最後まで読んでいただき、ありがとうございました。心から感謝いたします。これからも精進して執筆に励みます。次回作「水の王」をお楽しみに。

最も美しいものとは、

ただ一つのもののために生まれてきたものだと、そう言われている。


それはフォーカスと同じだ。

映画を作るときのように、主人公にだけ焦点を合わせる。

悪役や脇役たちは、ただ一つの美しさへと向かえばいい。


つまり――

彼を「役」として生まれさせ、

「役」として死なせ、

それからこの、すべてが嘘でできた劇場世界から去らせればいい。


だから私は考えた。

もし自分が映画を作るとしたら、どんなものになるだろうか、と。


表紙は、夕暮れの水面。

金色の光を反射する川と、黒い屋敷。

あるいは、私の黒い着物。

登場人物の視線から撮られた構図で、

隣には、白い月の手が私の手を握っている。


彼の顔は写っていなくてもいい。

きっと彼も、琥珀色の水面をぼんやりと見つめているはずだから。


私の息子――「ピロト」。

月の双子、あるいはフクロウ。

第二の娘。


彼は本当に双子だ。

私のフクロウは月蝕で、

ピロトは月。

そして彼は、ずっと前に闇の中で死んでいる。


月のことだ。


もしピロトが生きていたなら、

今ごろ一緒に、映画(本)の表紙のように、並んでぼんやりしていただろう。


けれど、それは私がノートに書き留めただけの夢でしかない。


だからここで、謝らなければならない。

私は――

月の味を、知らない。


だが、私が嘘を書き込んだその本を振り返れば、

わかることがある。


月の味は――

「甘ったるい」。


そうだ。

「この子は、賢すぎる」。


だが、フクロウのように獰猛な賢さではない。


「父さん……嘘つき……」


第二幕の月の味は、きっと甘く、脂っこい。

私たちは、劇場の中で、信頼の中心だった。

ピロトは私に手を握らせ、

また一緒に眠ることを許してくれた。


しかし第三幕で、それは崩れた。


無垢で、無言で、賢かった子どもは、

今や、殴りたくなるような態度しか残っていない。


私は――

今回は味がわからなかった。

だが、匂いはした。

大人への不信の匂いだ。


だから私は、ピロトに代わりに食べさせた。


それは、成長途中の子どもには辛すぎた。

肌はひりつき、

涙で目を真っ赤にして、

慰めない私を見つめていた。

私は、それが普通だと思っていた。


だが、それは間違いだった。


ピロトは、私の妻のもとへ行った。

「冷たい」と呼ばれる彼女は、

かえってピロトを悪化させた。


私は裏切られたように感じ、

怒ったが、表には出さなかった。


だがピロトは賢い子だった。

最初から気づいていた。

自分が限界でも、言葉を選んだ。


「大丈夫だよ、父さん。

ピロトは、まだ死んでない。
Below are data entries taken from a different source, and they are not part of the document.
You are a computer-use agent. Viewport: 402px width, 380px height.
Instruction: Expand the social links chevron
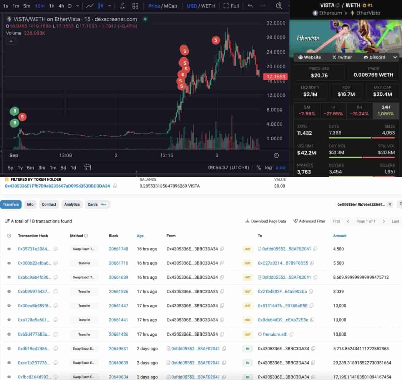(x=395, y=57)
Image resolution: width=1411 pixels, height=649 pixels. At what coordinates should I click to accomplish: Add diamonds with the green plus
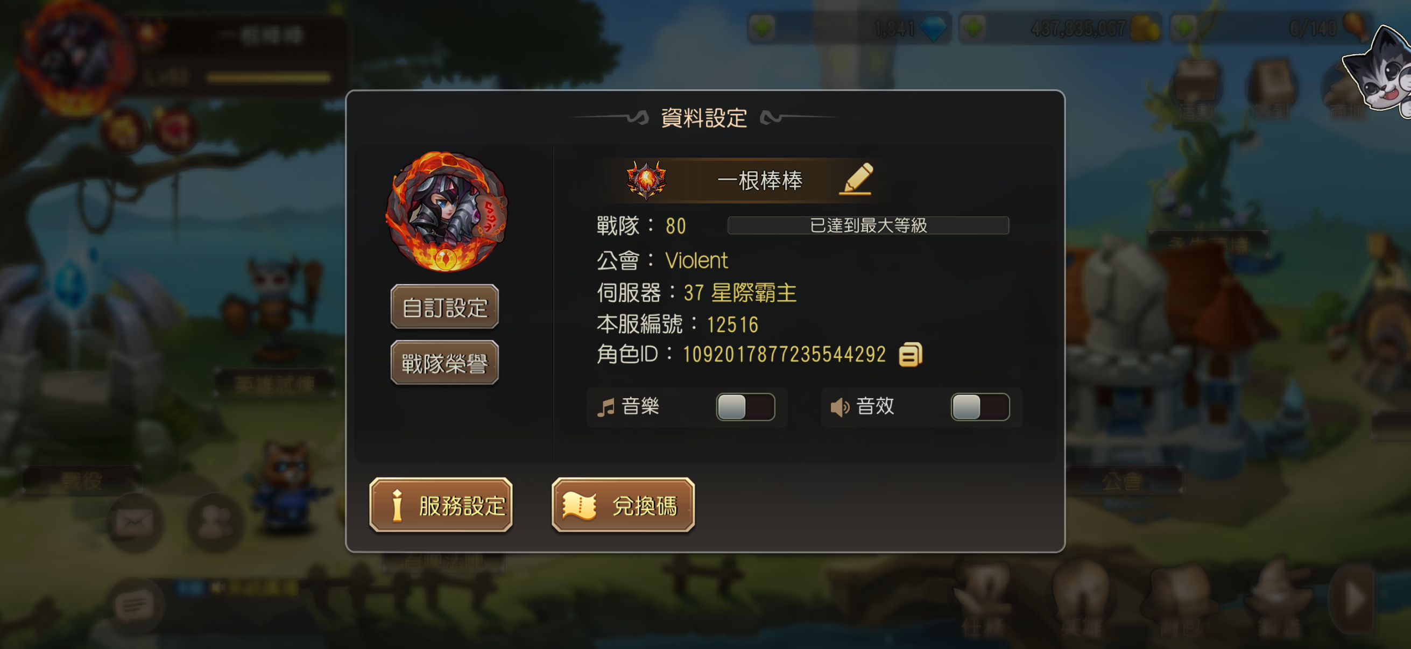click(762, 27)
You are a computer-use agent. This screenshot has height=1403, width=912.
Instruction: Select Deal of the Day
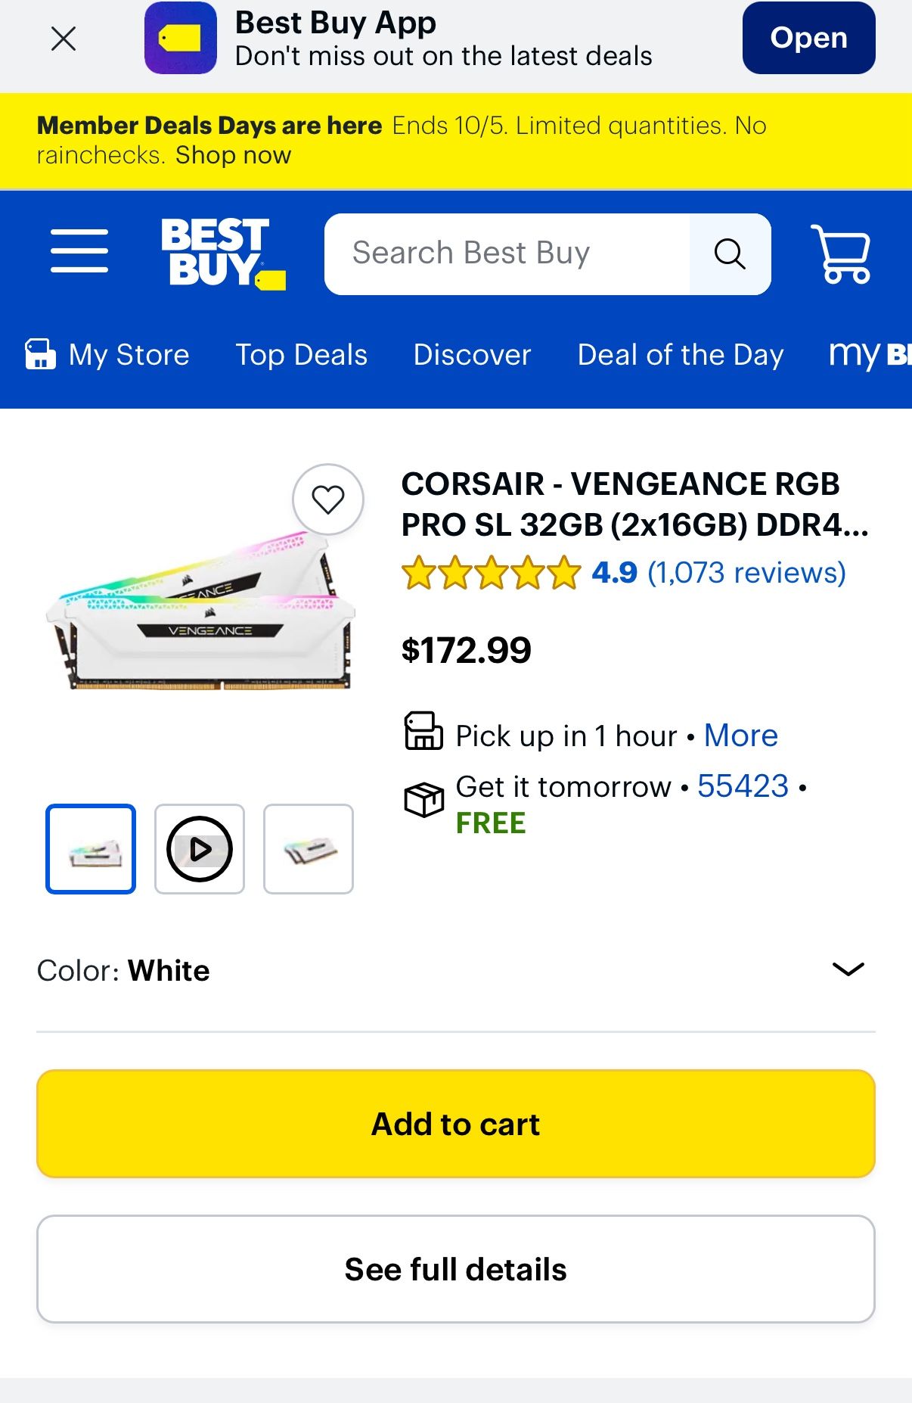[x=680, y=355]
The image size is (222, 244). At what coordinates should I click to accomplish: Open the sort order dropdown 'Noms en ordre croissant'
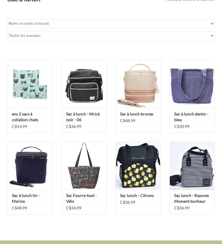pos(111,24)
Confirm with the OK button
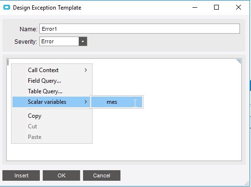This screenshot has width=251, height=187. 61,175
」


そして、私が怒ると知って、

眠ったふりをした。


好物の味が失われたとき、

人は代わりの料理を探す。


「初めての外食。

そして、家へ招く。」


ウィーン。

私はまずパンを食べ、

あとから中身を食べる。


だが、彼女の話はピロトが好きではなかったから、

あまり説明できない。


ああ……忘れていた。

ピロトは、もう目を覚ましている。


ただ、私が怒るのを怖れて、

しばらく呆けたふりをしていただけだ。


だから私は、復讐として、

父と子の罰の味を与えた。


「食べなさい、ピロト。

食べろ。」


そして私たちは、また元通りになった。

居間の食卓で。


「父さん、夕食ができたよ。」


最後に、私は嘘の循環を、

このまま続けることを選んだ。


どうせいつか、

また必ず、

私たちは再会すると信じているから。



もう終わった話のはずだ。

この結末を、私は選んだ。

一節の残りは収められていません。